Twenty-four hours later than planned — and only after a change to mollify conservative Republicans — House Speaker John Boehner, R-Ohio, put together enough votes to rescue his debt limit fix Friday.
The 218-210 vote, along party lines, came four days before President Obama says he'll run out of the borrowed money that keeps the federal government from paying its bills.
The House vote kicks the issue once again to the slower-moving Senate, where rules make it all but impossible to vote out a plan before Monday.
"I stuck my neck out a mile to try to get an agreement with the president of the United States," Boehner said, rallying the House to vote for his plan. "It's time for our colleagues across the aisle to put something on the table! Tell us where you are!"
Senate Majority Leader Harry Reid, D-Nev. vowed to do just that. He had been waiting on the House plan all week, prepared to immediately vote it down.
"No matter how long Republicans delay, the deadline will not move. We have hours — I repeat, hours — to act," Reid said, announcing his plan Friday morning to move forward with or without the House. "This is likely our last chance to save this nation from default."
Under Senate rules, the earliest a vote could take place on that plan would likely be Monday or even Tuesday — the day the Obama Administration says it will run out of borrowed money. That would give the House just hours to agree to the Senate version and send the bill to the president.

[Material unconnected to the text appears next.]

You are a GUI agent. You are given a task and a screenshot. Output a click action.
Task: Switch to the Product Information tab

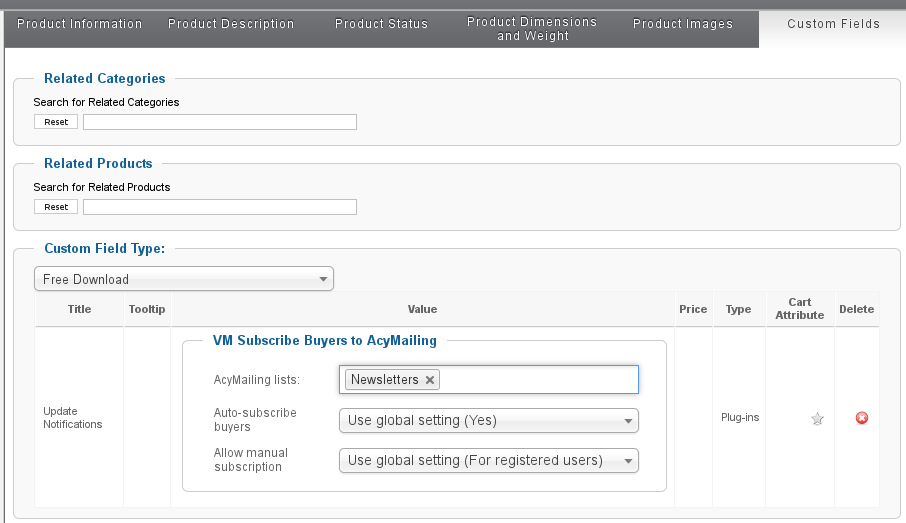80,24
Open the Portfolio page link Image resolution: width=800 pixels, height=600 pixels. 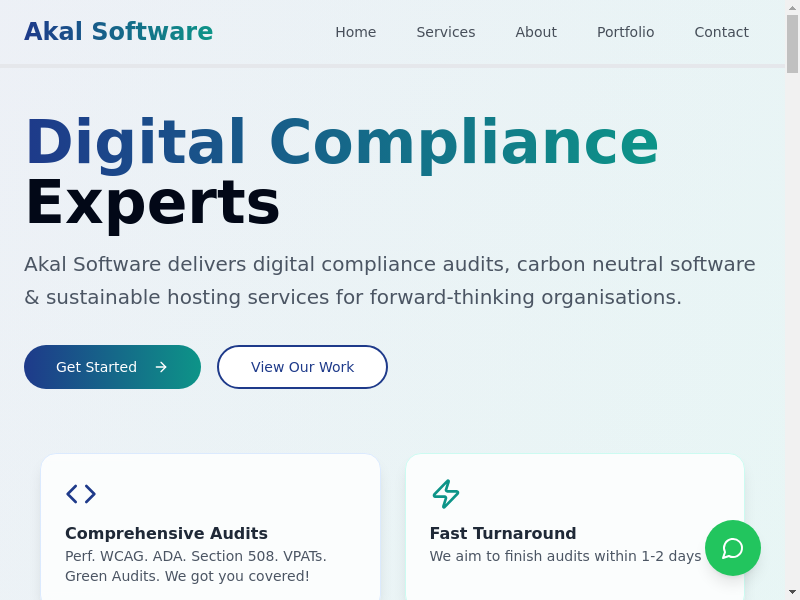pos(625,32)
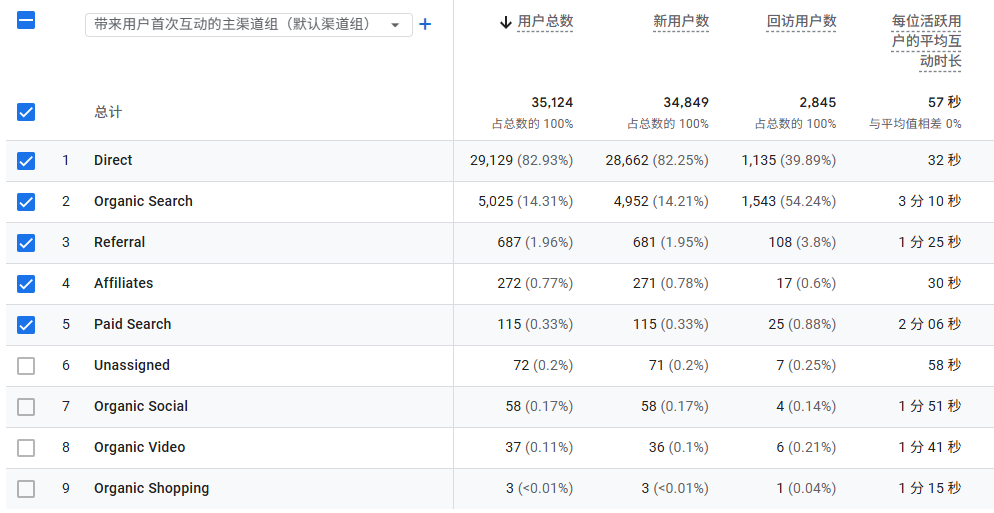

President Obama repeated his now-daily warning that Congress is "running out of time" to increase the government's $14.3 trillion debt limit and avoid defaulting on its loan payments. He urged a bipartisan — and long-term — compromise. "We can end it with a simple vote -- a vote that Democrats and Republicans have been taking for decades, a vote that the leaders in Congress have taken for decades," he said.
Despite the entrenched positions, the two plans aren't far apart on their budget numbers.
The immediate spending cuts offered by the House and Senate plans are almost identical, according to a side-by-side comparison of the two bills produced by the Congressional Budget Office Friday. The House plan would save $917 billion over 10 years. Not counting savings from the wars in Iraq and Afghanistan — savings that House Republicans have derided as a "gimmick" — the Senate plan would save $908 billion.
Both plans would set up a congressional commission to look for more savings.
So the biggest issue left to be resolved is the size of the debt limit increase. The Senate plan calls for a $2.4 trillion increase in debt limit, enough to push the next debt limit vote into 2013, after the next election. The House plan would raise it by $900 billion, allowing the government to pay its bills for about six more months, but with another $1.6 trillion increase possible if the House and Senate agree — by a two-thirds vote — to a balanced budget amendment to the Constitution.
That last provision was the key for Boehner to bring reluctant conservatives back on board, after the speaker was forced to delay a vote on the plan Thursday night because he didn't have the 216 votes he needed.
One key pickup Friday was Rep. Jeff Flake, R-Ariz., a fiscal conservative who wanted future debt limit increases tied to the balanced budget amendment.
Still, Every Democrat and 22 conservative Republicans — half of them freshmen — voted no. Rep. Jim Jordan, R-Ohio, led the conservative opposition, saying he didn't trust Congress to keep its promise to pass a balanced budget amendment before raising the debt ceiling in six months.
But the change cost Congress another day, as the House spend Thursday night and most of Friday debating rule changes to allow quick passage of the revised plan.
House Democrats said Republicans were wasting time, causing a "self-inflicted wound" on the country. "It is a manufactured crisis," said Rep. Chris Van Hollen, D-Md. "So you have to ask yourself: Why? Why are they doing this to the country? Why are they playing kamikaze pilot with the American economy?"